▸ **YOUR GOAL**:
Which lines, copied word for word, run from the line containing "You are a computer-use" through the line containing "(x=342, y=685)", with both of those lines included?

── DATA FOR THIS EXERCISE

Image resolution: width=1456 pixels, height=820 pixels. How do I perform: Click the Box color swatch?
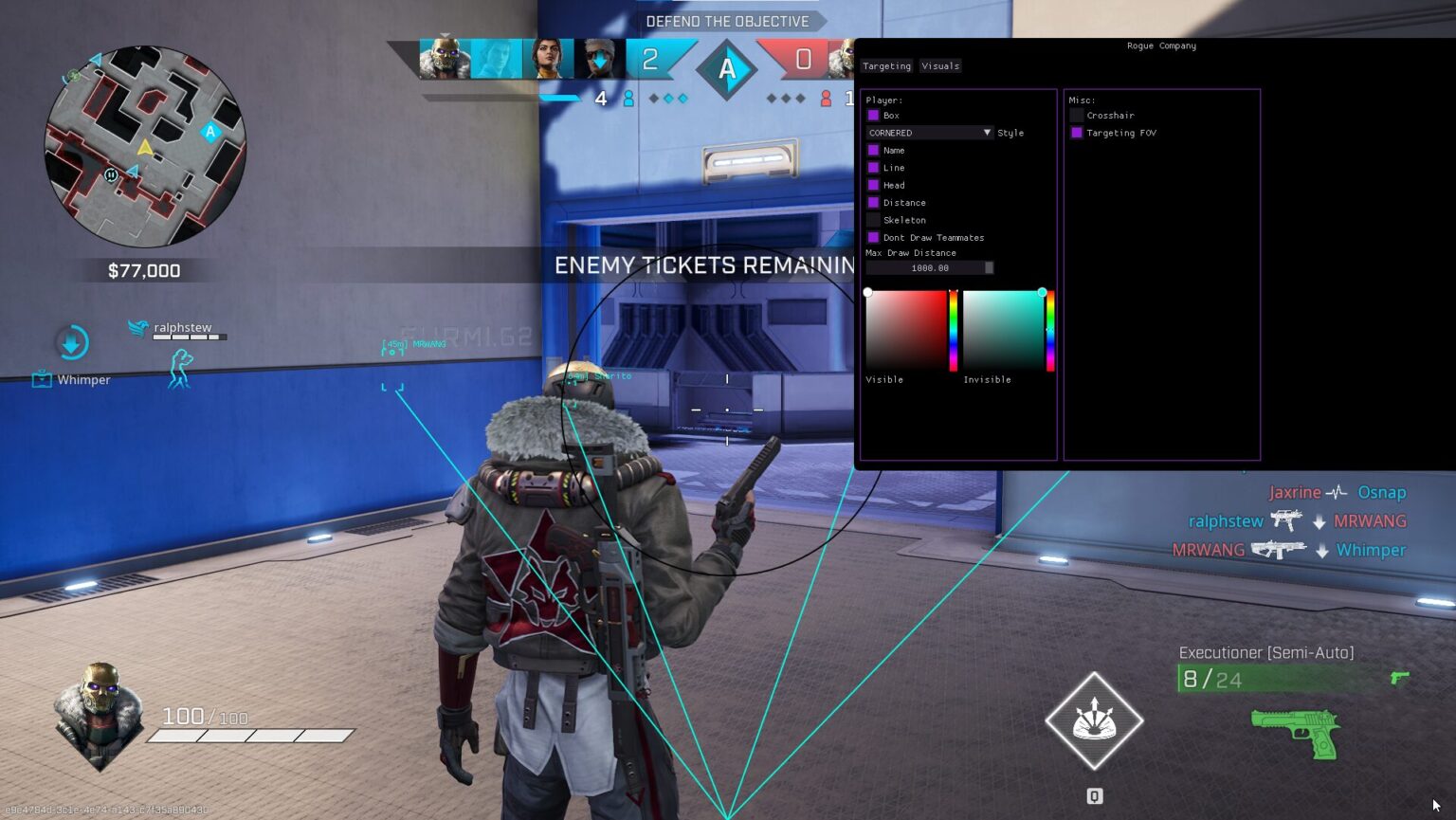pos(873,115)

────
── DATA FOR THIS EXERCISE

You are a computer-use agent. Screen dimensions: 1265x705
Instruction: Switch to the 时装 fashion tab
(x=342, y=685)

────

▸ **EXERCISE RESPONSE**:
You are a computer-use agent. Screen dimensions: 1265x705
Instruction: Switch to the 时装 fashion tab
(x=342, y=685)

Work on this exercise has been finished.